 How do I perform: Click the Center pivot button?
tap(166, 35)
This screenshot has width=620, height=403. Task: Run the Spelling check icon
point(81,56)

--*--

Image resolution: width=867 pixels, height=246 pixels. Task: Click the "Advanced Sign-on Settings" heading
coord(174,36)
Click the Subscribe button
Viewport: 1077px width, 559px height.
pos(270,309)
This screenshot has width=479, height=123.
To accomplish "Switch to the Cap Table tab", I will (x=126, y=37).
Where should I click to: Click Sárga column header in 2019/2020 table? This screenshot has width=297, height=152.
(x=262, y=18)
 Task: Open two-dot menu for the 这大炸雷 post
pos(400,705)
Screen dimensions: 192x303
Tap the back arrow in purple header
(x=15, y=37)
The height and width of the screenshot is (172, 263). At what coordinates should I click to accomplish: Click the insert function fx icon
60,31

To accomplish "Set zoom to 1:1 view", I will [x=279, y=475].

--*--

* _PROBLEM STATEMENT_
Update the material beginning at the line that contains "This screenshot has width=479, height=123." and stopping after the line that contains "will [x=279, y=475].". Replace every "header" with "heading" and leave everything else unchanged.

* _EXPECTED ANSWER_
This screenshot has width=479, height=123.
To accomplish "Switch to the Cap Table tab", I will (x=126, y=37).
Where should I click to: Click Sárga column heading in 2019/2020 table? This screenshot has width=297, height=152.
(x=262, y=18)
 Task: Open two-dot menu for the 这大炸雷 post
pos(400,705)
Screen dimensions: 192x303
Tap the back arrow in purple heading
(x=15, y=37)
The height and width of the screenshot is (172, 263). At what coordinates should I click to accomplish: Click the insert function fx icon
60,31

To accomplish "Set zoom to 1:1 view", I will [x=279, y=475].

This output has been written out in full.